## Job
Revise the entries beginning at the line that contains "This screenshot has width=1400, height=1000." and ending with the line that contains "center [260, 116].", replacing "GUI agent" with "desktop assistant" and leaving everything else unchanged.

## Working data

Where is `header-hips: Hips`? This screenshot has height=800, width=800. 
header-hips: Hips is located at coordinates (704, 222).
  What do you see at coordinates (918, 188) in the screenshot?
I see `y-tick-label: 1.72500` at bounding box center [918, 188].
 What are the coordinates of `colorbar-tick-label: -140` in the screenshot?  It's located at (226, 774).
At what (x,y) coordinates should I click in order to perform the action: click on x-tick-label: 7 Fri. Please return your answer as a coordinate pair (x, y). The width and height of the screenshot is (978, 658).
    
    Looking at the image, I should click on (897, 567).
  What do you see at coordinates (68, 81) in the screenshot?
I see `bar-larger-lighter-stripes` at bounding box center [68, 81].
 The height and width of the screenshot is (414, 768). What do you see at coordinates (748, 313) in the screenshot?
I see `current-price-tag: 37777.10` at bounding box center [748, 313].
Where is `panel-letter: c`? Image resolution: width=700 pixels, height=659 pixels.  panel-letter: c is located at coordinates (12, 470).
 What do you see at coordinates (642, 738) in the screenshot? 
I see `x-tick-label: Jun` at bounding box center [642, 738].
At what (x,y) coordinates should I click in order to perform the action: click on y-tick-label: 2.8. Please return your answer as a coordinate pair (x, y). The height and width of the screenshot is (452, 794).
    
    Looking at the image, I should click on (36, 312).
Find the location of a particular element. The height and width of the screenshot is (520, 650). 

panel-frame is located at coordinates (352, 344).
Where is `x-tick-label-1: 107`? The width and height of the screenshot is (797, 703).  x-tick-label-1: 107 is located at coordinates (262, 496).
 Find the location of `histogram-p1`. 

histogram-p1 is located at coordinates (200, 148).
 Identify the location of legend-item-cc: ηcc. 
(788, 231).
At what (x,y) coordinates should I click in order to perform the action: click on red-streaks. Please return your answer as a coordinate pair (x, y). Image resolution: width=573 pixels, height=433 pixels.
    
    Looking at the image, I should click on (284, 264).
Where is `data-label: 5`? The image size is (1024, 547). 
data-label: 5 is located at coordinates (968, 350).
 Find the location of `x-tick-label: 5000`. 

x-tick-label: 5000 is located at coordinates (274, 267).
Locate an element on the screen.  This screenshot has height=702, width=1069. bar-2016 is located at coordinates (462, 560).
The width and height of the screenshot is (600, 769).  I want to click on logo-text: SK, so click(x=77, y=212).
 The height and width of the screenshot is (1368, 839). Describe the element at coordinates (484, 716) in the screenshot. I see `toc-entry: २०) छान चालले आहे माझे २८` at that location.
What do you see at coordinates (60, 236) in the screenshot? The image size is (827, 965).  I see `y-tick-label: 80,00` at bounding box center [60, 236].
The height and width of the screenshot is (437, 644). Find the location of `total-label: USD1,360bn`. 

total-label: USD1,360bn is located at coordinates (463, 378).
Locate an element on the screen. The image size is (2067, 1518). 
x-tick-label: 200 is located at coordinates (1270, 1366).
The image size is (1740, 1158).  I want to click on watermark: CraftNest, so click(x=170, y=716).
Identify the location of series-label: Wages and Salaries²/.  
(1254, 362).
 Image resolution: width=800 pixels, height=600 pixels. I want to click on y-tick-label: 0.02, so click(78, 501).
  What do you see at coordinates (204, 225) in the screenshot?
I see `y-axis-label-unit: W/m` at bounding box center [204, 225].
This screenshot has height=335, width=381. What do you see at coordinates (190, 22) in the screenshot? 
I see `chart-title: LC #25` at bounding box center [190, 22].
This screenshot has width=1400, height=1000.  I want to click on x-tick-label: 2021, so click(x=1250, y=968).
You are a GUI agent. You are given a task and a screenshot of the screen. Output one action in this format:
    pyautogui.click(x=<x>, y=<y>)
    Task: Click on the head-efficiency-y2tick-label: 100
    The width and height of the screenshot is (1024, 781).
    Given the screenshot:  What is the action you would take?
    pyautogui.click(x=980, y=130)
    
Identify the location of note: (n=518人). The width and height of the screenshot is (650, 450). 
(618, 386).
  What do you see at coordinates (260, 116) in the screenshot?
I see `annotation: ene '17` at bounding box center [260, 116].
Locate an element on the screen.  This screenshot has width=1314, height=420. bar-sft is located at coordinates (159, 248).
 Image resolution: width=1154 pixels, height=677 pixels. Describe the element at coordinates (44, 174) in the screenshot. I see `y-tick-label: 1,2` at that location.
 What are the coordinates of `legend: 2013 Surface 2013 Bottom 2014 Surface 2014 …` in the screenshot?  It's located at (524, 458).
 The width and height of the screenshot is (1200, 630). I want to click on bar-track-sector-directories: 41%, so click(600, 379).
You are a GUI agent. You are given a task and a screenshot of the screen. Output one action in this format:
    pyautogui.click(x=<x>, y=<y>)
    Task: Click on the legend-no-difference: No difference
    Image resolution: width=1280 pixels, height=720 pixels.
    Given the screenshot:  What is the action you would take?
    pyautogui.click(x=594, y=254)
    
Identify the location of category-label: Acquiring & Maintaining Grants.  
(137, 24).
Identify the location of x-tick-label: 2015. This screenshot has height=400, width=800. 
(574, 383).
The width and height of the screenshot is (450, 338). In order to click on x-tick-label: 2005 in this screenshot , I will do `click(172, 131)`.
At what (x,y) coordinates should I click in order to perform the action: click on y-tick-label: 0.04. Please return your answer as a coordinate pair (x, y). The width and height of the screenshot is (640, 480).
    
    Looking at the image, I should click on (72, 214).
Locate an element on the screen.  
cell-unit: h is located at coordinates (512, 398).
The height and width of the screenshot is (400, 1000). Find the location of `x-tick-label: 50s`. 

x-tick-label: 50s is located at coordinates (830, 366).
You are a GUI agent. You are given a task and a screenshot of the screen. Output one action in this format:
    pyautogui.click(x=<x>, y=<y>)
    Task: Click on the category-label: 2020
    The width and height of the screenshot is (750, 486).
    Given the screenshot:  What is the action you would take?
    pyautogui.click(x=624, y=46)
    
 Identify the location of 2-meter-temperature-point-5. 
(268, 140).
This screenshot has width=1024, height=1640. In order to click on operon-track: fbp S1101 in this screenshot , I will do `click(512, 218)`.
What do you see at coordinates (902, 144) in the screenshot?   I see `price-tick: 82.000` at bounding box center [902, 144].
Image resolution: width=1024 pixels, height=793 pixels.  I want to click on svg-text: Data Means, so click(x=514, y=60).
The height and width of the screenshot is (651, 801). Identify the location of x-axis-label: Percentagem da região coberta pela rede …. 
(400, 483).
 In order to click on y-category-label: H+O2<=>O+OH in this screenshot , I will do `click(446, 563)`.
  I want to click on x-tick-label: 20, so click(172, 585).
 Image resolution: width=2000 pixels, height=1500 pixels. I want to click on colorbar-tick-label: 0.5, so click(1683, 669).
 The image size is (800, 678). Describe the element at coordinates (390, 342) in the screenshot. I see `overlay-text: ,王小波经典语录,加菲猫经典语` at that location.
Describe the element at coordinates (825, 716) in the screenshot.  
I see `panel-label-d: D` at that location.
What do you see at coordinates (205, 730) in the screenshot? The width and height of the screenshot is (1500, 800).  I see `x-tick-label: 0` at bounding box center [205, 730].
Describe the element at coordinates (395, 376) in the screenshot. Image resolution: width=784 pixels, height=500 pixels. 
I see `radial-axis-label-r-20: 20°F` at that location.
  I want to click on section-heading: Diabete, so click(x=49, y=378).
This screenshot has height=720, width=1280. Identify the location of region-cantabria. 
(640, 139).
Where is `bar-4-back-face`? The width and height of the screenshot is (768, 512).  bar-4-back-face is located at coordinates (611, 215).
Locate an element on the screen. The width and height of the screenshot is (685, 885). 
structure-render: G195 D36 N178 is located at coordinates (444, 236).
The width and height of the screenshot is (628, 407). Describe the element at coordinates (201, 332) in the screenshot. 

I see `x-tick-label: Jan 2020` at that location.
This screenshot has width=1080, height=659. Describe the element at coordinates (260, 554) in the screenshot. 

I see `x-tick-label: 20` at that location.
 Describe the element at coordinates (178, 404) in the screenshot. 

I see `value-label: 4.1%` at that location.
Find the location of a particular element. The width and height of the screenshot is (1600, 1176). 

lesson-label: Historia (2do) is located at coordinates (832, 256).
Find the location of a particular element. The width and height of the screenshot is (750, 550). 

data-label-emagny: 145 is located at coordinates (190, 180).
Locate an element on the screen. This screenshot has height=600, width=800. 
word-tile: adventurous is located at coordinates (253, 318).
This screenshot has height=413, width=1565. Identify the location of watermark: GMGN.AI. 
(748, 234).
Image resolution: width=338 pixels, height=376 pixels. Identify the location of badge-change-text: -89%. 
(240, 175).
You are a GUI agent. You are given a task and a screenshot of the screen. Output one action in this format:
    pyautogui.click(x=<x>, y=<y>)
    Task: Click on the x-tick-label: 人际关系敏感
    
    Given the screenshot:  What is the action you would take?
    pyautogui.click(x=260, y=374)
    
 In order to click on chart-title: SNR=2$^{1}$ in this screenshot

## Exercise response
This screenshot has width=1400, height=1000.  I want to click on x-tick-label: 2021, so click(x=1250, y=968).
You are a desktop assistant. You are given a task and a screenshot of the screen. Output one action in this format:
    pyautogui.click(x=<x>, y=<y>)
    Task: Click on the head-efficiency-y2tick-label: 100
    The width and height of the screenshot is (1024, 781).
    Given the screenshot:  What is the action you would take?
    pyautogui.click(x=980, y=130)
    
Identify the location of note: (n=518人). The width and height of the screenshot is (650, 450). 
(618, 386).
  What do you see at coordinates (260, 116) in the screenshot?
I see `annotation: ene '17` at bounding box center [260, 116].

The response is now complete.